Rafiq went back to journalism and served in various capacities in the press as well as in the Government Communications and Information Service, the governments’ communications arm.
He retired from journalism many years ago and moved to Durban to be close to his family and friends. He lived alone and was found dead by his neighbours on February 22nd. There was speculation that he was murdered but this has remained unconfirmed. The post-mortem done did not reveal any unnatural cause of death.
I first met Rafiq when I joined the MYM in 1979. Since our first meeting we became good friends. We often met at MYM meetings and events. During his incarceration on Robben Island, I was fortunate to have visited him several times since I was living in Cape Town in 1990. We also kept in contact through correspondence whilst he was on Robben Island. While reading his letters after his death, I realized that Rafiq was very attached to the Qur’an. He writes that the only thing that kept him sane in prison was the study of the Qur’an. He also expressed the desire to get more involved in Islamic activities.

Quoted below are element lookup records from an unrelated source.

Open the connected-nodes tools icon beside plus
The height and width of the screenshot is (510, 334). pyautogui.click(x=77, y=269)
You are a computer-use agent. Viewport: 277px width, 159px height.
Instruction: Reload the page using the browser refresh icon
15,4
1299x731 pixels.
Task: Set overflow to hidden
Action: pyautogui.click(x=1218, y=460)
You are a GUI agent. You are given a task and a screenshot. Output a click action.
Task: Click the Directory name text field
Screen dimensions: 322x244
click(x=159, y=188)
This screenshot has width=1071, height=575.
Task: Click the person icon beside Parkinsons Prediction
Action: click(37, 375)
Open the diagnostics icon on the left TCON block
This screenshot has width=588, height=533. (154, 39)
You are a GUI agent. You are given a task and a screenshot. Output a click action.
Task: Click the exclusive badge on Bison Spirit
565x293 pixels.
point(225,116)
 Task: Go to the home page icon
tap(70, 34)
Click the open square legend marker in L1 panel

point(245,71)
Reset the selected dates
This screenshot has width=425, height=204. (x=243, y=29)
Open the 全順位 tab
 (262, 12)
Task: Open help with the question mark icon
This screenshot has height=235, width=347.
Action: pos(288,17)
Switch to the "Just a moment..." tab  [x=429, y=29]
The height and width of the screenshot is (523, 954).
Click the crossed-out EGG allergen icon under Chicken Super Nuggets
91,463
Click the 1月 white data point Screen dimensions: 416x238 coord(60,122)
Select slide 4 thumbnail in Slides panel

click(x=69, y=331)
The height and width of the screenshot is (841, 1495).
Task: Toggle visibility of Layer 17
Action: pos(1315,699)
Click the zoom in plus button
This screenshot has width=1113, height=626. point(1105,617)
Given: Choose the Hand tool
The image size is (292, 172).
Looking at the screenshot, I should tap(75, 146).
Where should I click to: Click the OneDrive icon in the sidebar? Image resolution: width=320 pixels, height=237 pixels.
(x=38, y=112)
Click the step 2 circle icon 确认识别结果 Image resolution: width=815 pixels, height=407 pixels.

In the last year of his life, he became more spiritual and was a regular musallee at his local masjid. He found solace in the musjid environment away from a world that posed many challenges in his life. He endured great hardship with determination, patience, and steadfastness. He felt abandoned by those that were close to him in the latter years of his life.
Rafiq has written his biography which makes compelling reading. It is our responsibility, as his friends, to publish the book so that future generations of Muslims will be inspired by his life.
Rafiq was critical of the failings of the ANC government in the latter years of his life. His legacy lives on as an inspiration to all who seek to make a positive difference in the world. He reminds us of the importance of standing up for what is right, even in the face of great adversity, and of the power of the written word to effect change. His courage, dedication, and passion for justice will always be remembered and celebrated.
We pray to Allah (SWT) to grant Rafiq the highest stages of Jannatul Firdose and to grant his family Sabruun Jameel. He is survived by his daughter, two grandchildren and his sister.